● WORK TO BE COMPLETED:
Starting with the line with "Chia sẻ tại đây (206, 1648)" in the entries below and going on through the line with "Upcoming Release Dates (195, 1399)", output every line exactly and nothing more. No pictures.

● DATA:
=======

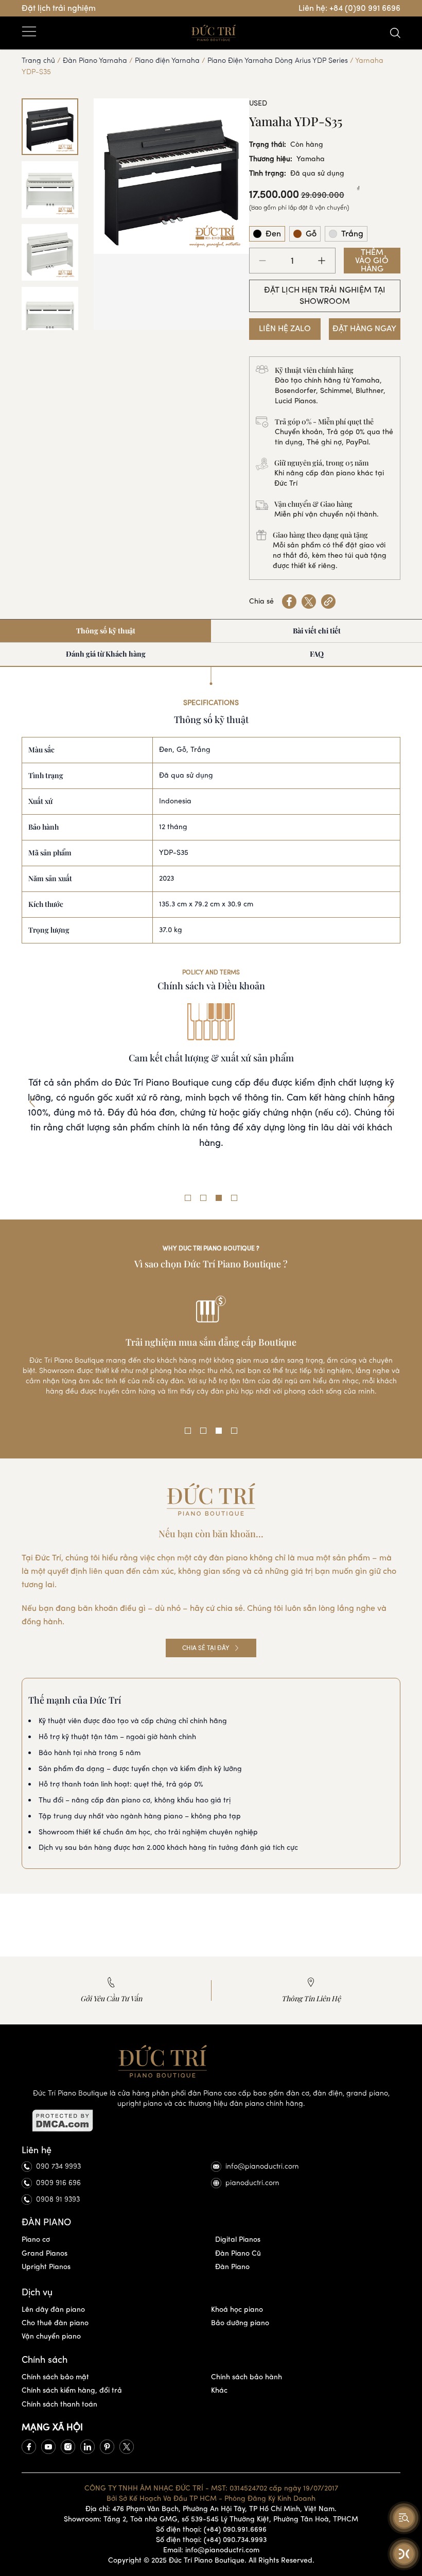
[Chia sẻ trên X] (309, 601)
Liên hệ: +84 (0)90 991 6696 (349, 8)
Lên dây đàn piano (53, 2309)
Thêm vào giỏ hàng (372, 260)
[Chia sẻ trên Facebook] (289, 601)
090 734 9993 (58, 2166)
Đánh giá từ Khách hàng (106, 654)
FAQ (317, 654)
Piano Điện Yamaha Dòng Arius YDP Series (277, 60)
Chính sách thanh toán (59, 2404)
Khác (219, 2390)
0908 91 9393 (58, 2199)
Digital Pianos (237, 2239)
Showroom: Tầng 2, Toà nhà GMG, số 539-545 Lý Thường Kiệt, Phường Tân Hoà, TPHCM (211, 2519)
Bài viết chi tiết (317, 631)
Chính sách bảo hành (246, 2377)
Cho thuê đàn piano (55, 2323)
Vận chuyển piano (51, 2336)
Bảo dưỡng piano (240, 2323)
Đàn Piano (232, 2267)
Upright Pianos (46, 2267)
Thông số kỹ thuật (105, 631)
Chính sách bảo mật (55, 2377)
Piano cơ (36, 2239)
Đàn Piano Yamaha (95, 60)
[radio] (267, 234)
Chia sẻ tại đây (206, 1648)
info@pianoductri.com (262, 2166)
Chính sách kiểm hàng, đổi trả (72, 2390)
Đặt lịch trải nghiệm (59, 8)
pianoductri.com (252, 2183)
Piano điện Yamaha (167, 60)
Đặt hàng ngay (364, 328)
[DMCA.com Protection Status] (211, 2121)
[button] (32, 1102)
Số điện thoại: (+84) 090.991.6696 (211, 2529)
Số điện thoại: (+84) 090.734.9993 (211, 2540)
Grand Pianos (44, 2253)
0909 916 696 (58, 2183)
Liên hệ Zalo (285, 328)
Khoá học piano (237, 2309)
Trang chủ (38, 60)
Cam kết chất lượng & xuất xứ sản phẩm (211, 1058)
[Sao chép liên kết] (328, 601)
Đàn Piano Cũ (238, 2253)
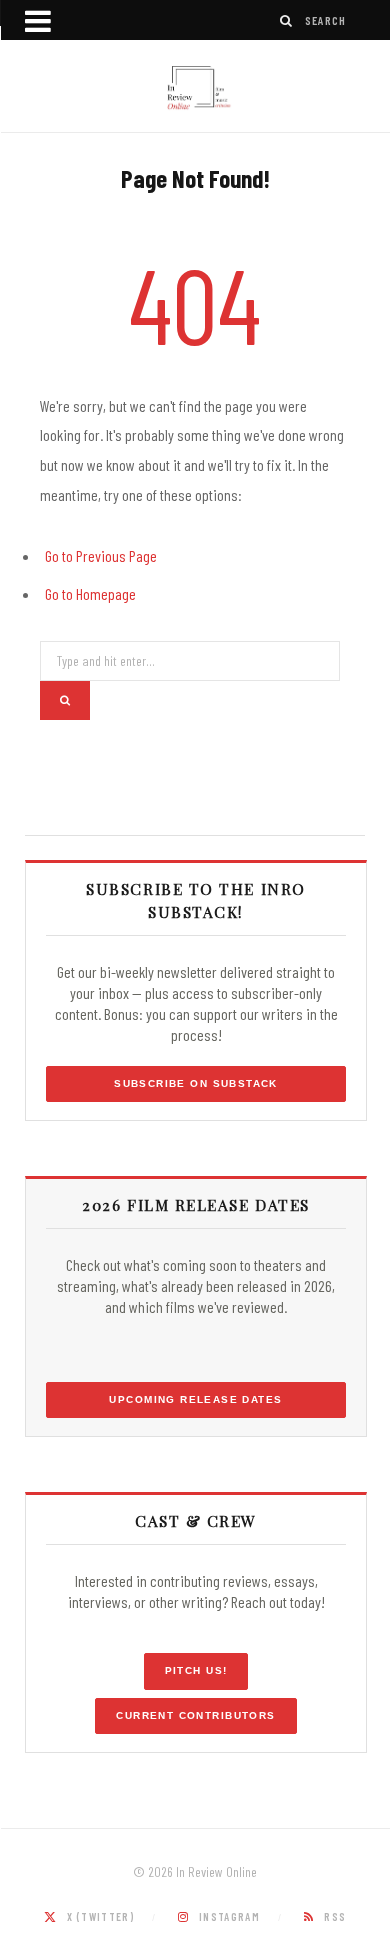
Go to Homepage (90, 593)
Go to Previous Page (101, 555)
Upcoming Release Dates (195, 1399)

=======

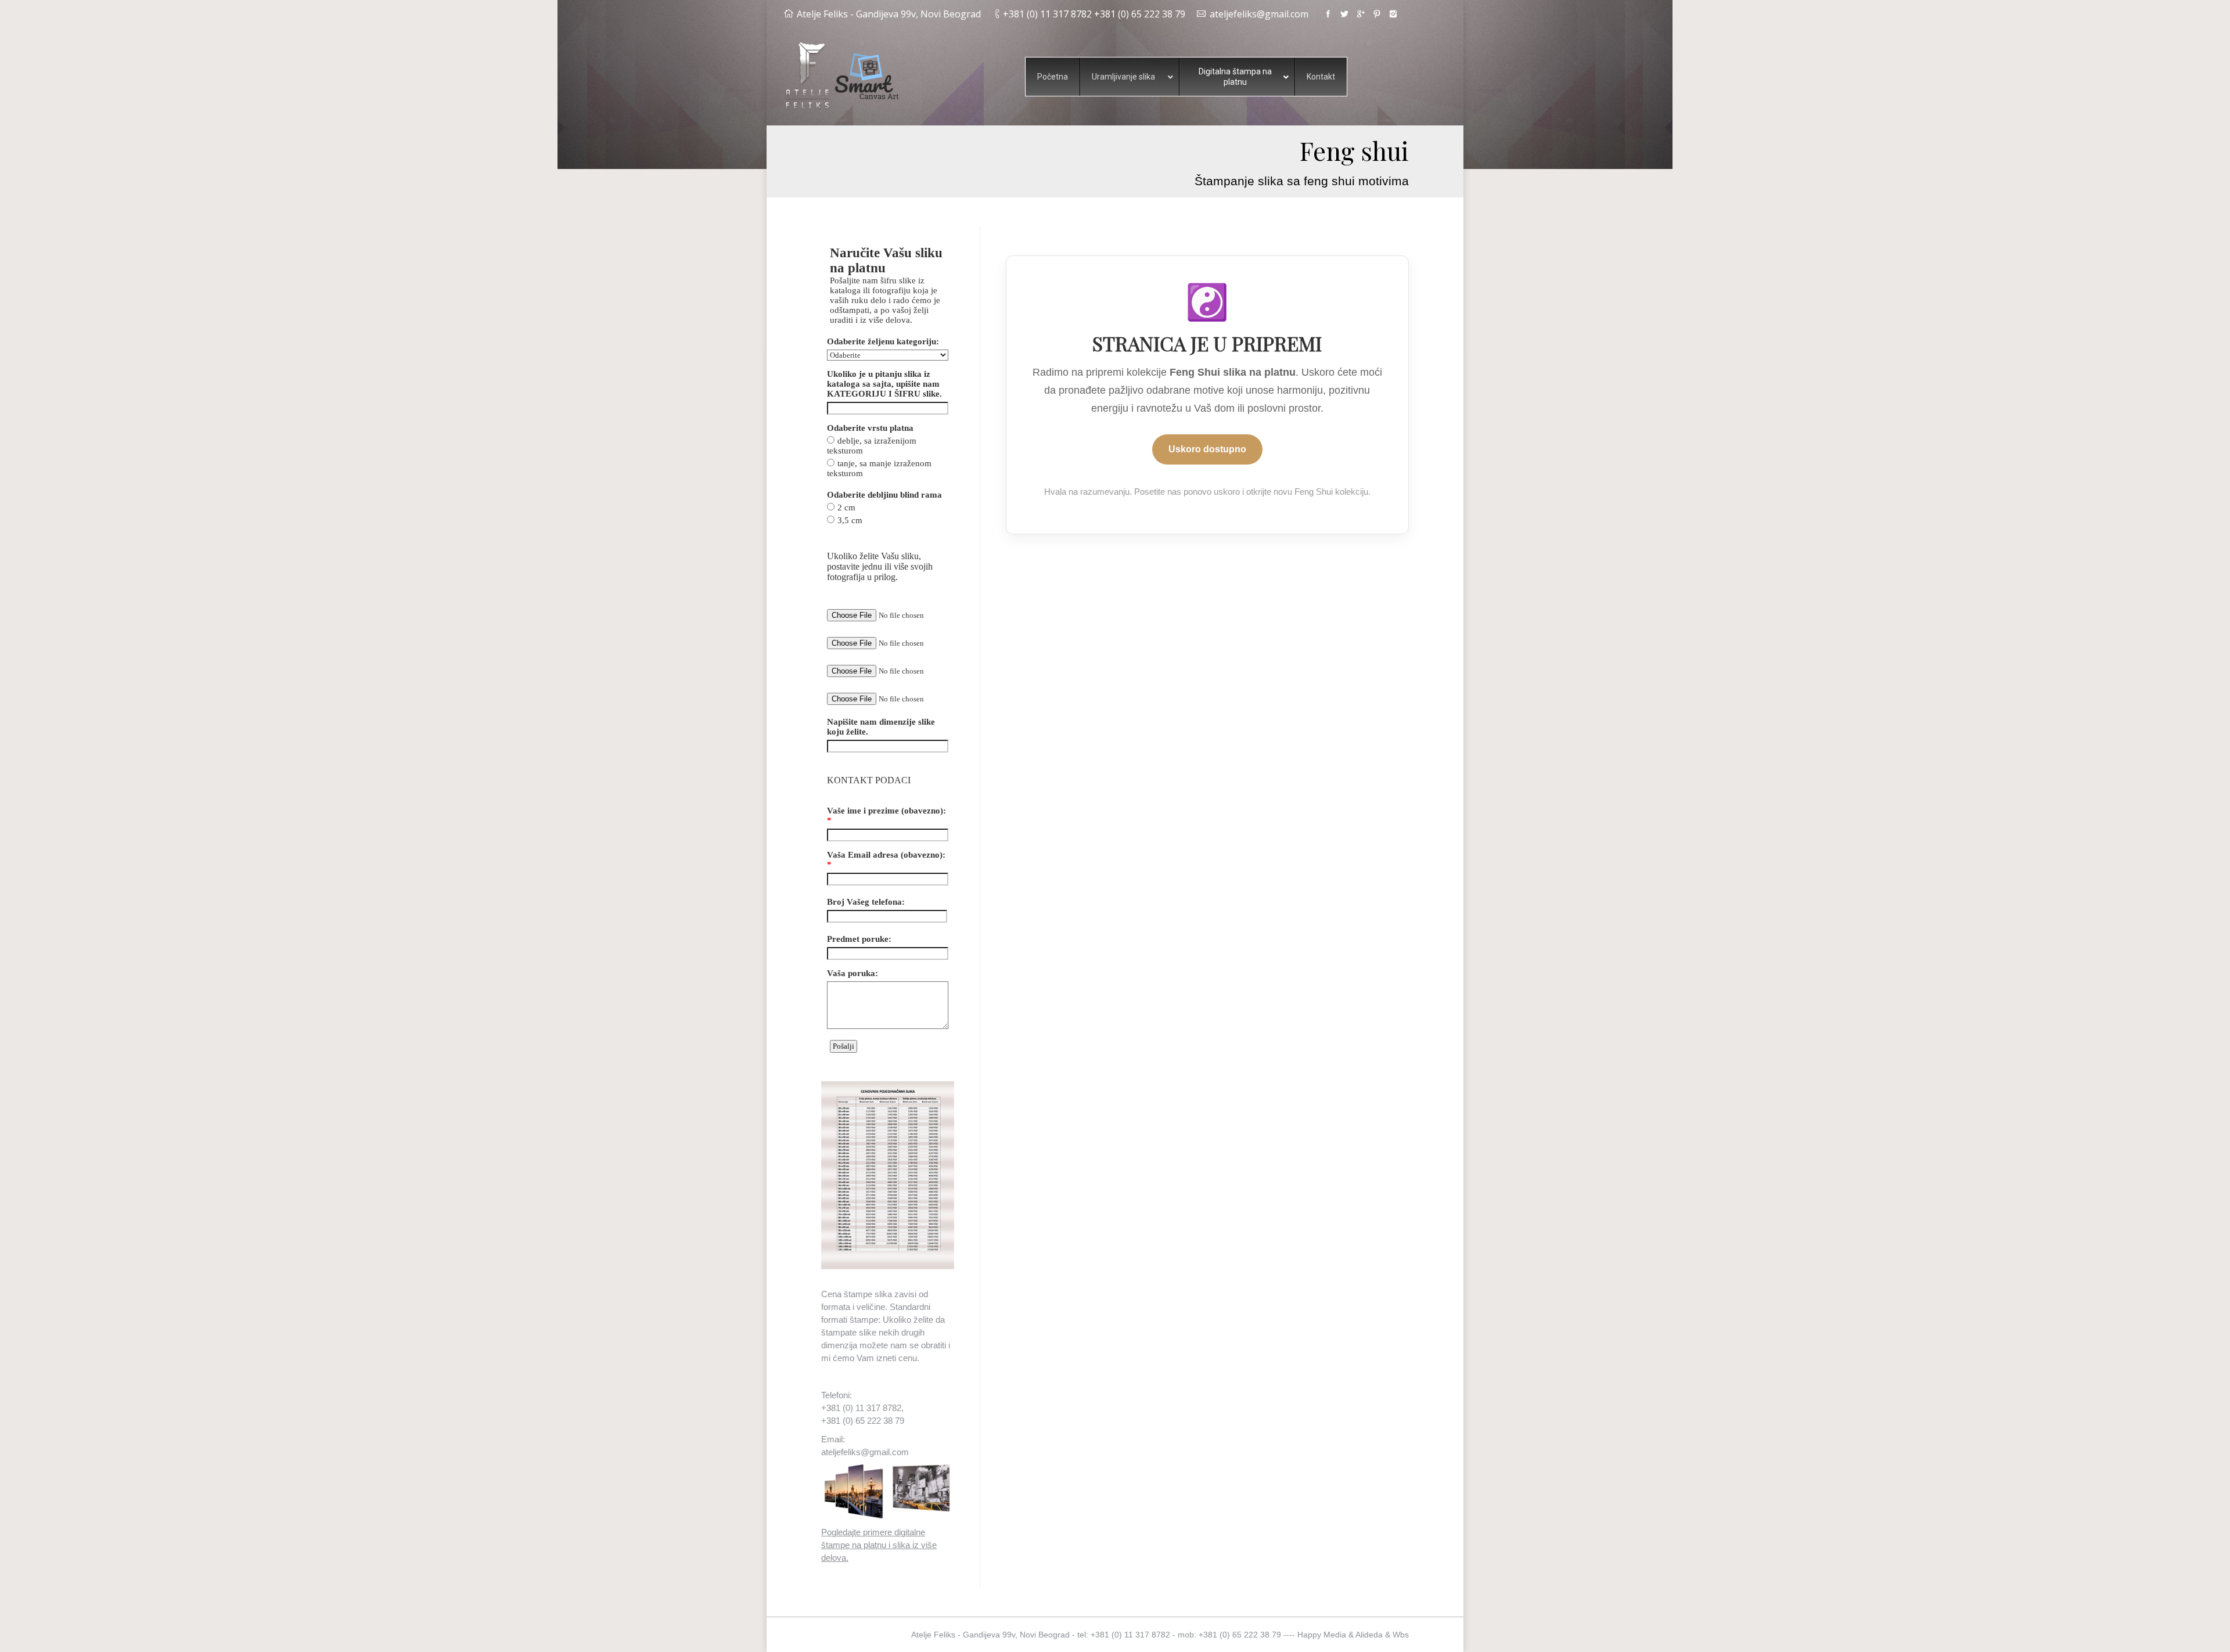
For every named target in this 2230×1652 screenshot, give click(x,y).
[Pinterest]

=======

● RESPONSE AREA:
Chia sẻ tại đây (206, 1648)
info@pianoductri.com (262, 2166)
Chính sách kiểm hàng, đổi trả (72, 2390)
Đặt lịch trải nghiệm (59, 8)
pianoductri.com (252, 2183)
Piano điện Yamaha (167, 60)
Đặt hàng ngay (364, 328)
[DMCA.com Protection Status] (211, 2121)
[button] (32, 1102)
Số điện thoại: (+84) 090.991.6696 (211, 2529)
Số điện thoại: (+84) 090.734.9993 (211, 2540)
Grand Pianos (44, 2253)
0909 916 696 (58, 2183)
Liên hệ Zalo (285, 328)
Khoá học piano (237, 2309)
Trang chủ (38, 60)
Cam kết chất lượng & xuất xứ sản phẩm (211, 1058)
[Sao chép liên kết] (328, 601)
Đàn Piano Cũ (238, 2253)
Go to Homepage (90, 593)
Go to Previous Page (101, 555)
Upcoming Release Dates (195, 1399)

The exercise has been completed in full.